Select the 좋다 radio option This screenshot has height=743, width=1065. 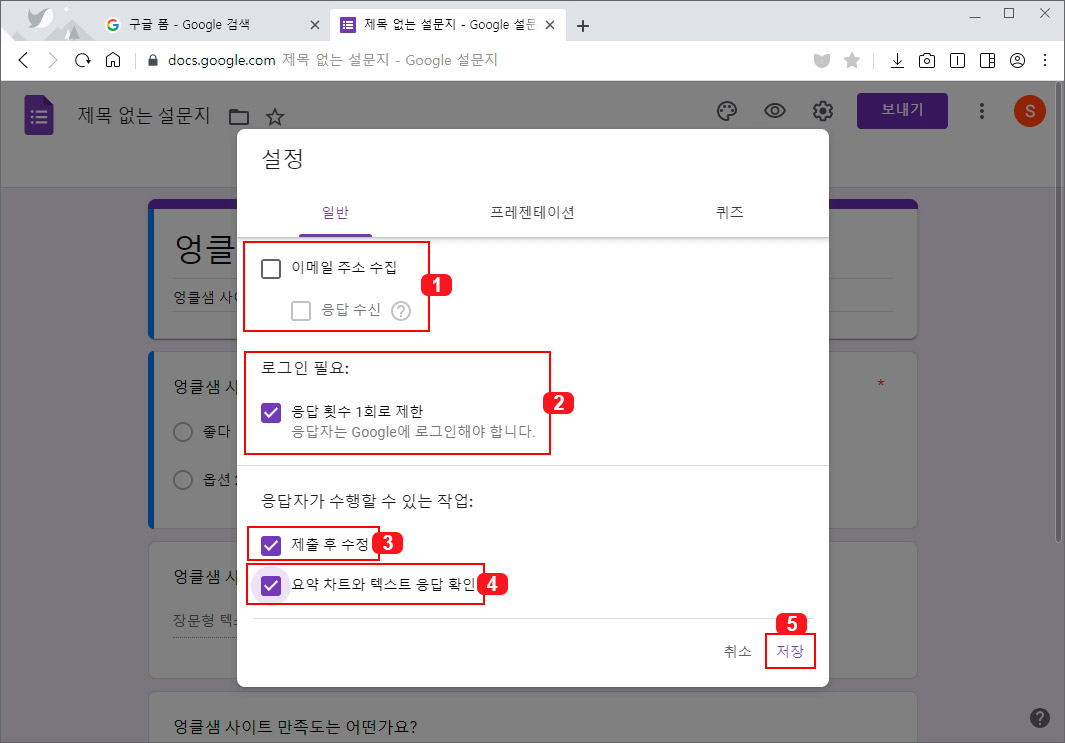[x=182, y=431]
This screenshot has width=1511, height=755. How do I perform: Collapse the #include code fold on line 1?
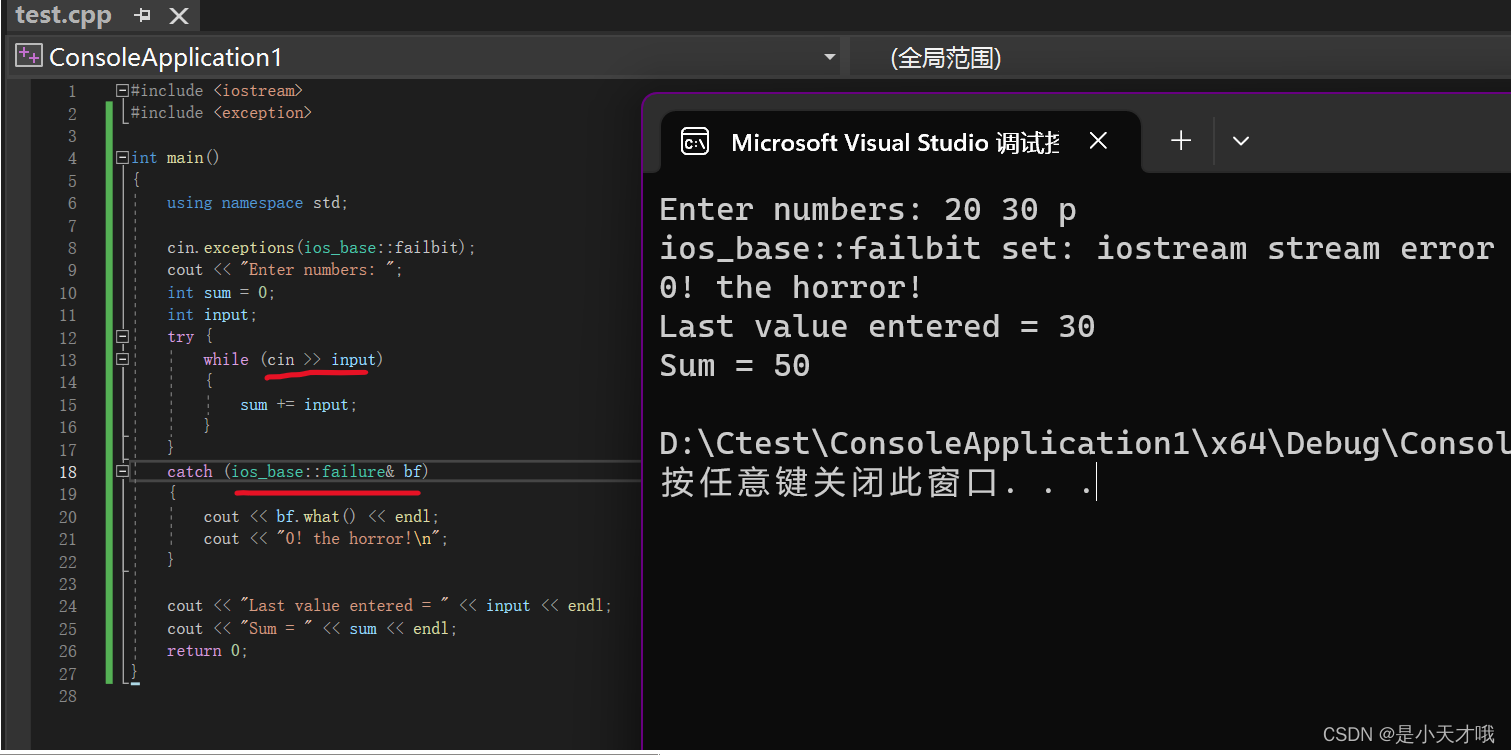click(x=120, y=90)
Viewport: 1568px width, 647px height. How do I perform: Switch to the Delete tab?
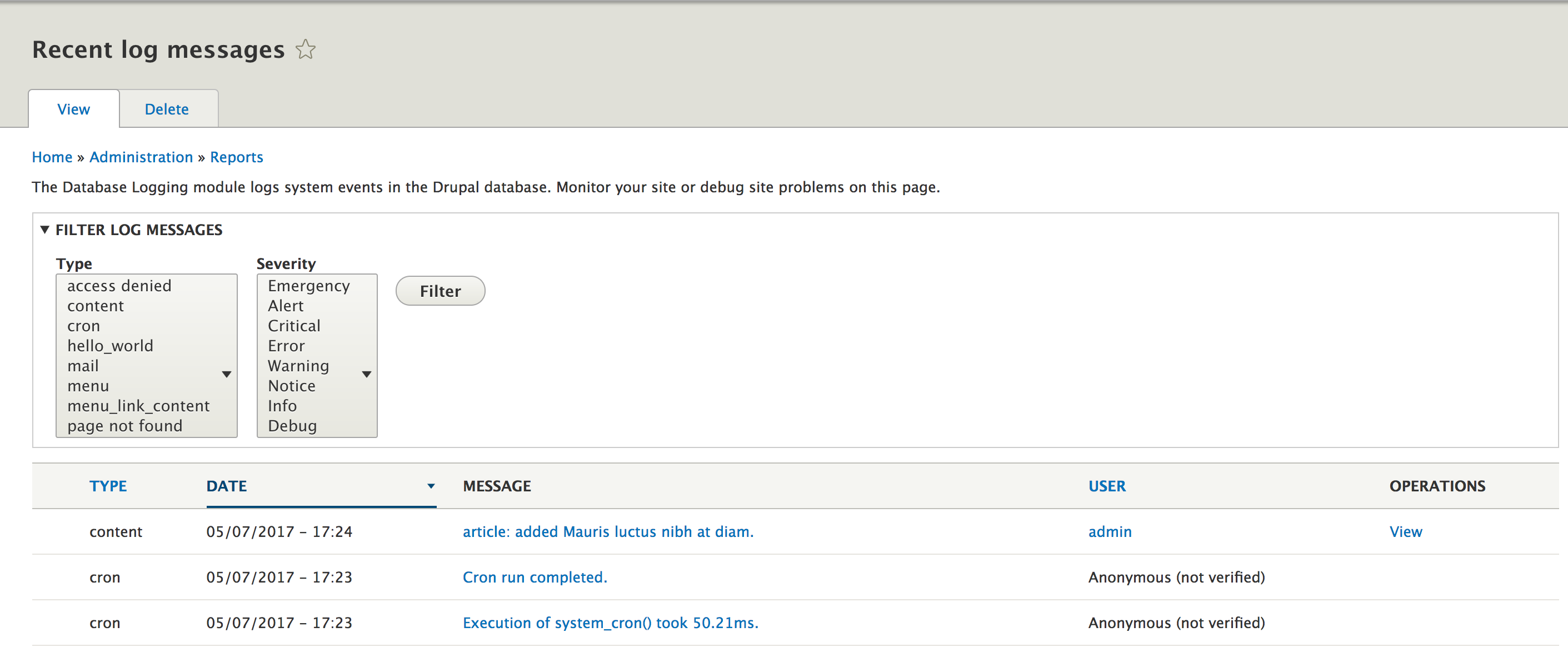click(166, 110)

====

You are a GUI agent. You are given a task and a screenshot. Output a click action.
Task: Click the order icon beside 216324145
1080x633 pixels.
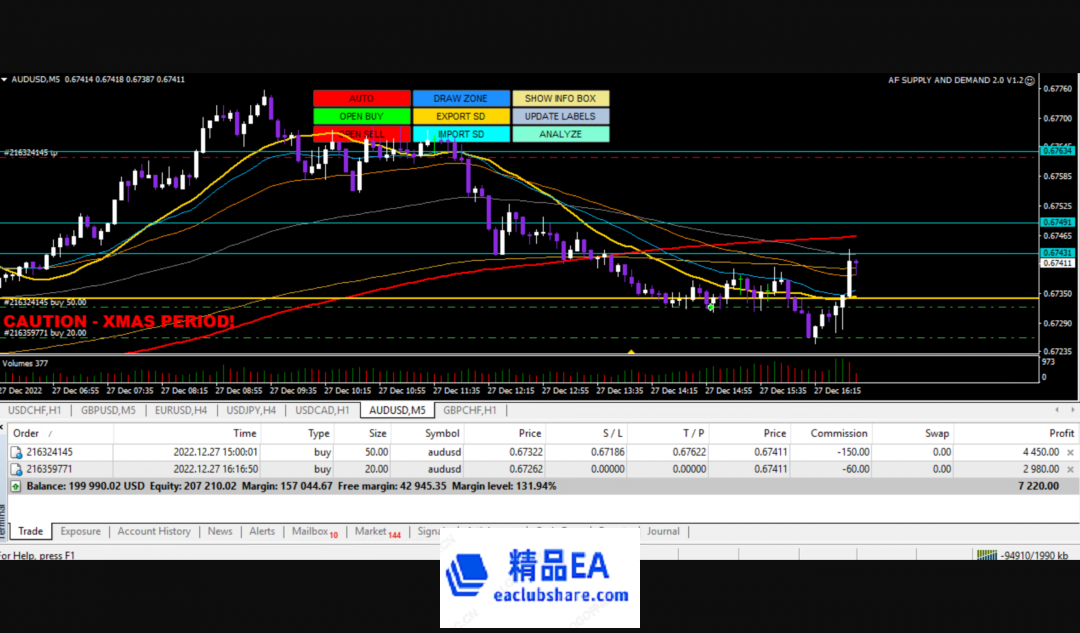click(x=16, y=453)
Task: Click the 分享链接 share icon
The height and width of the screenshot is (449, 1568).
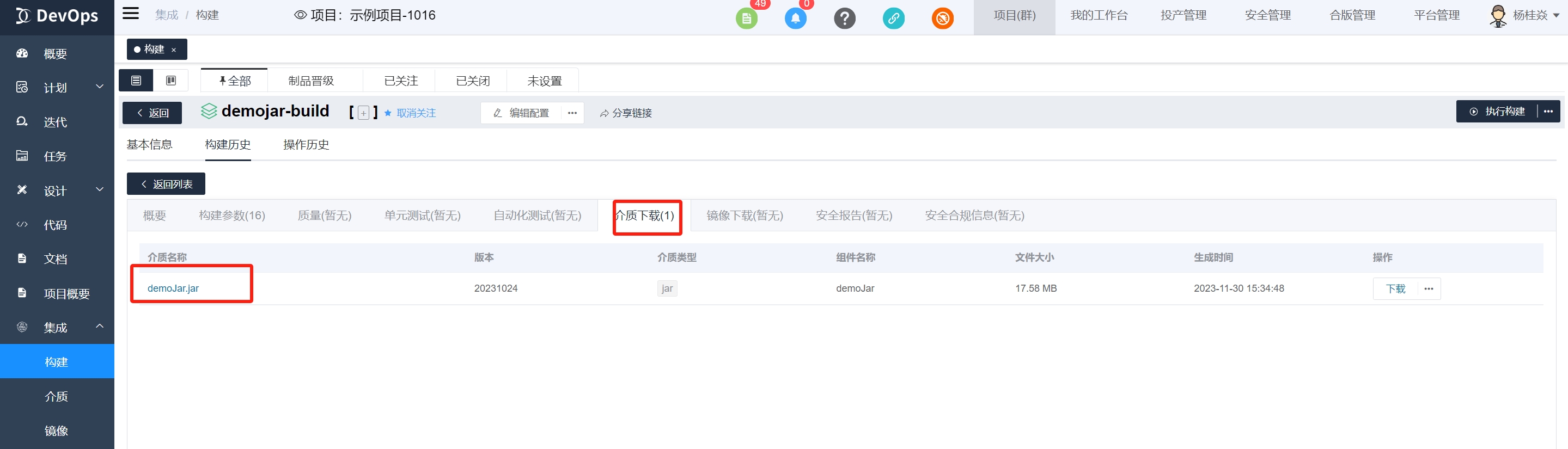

====

▶ Stated task
Output the material from the line containing "Viewport: 1568px width, 647px" through the line containing "click(166, 110)", copying each line unchanged. Omit the pictures.

▶ Finished exercise
Viewport: 1568px width, 647px height. How do I perform: Switch to the Delete tab?
click(166, 110)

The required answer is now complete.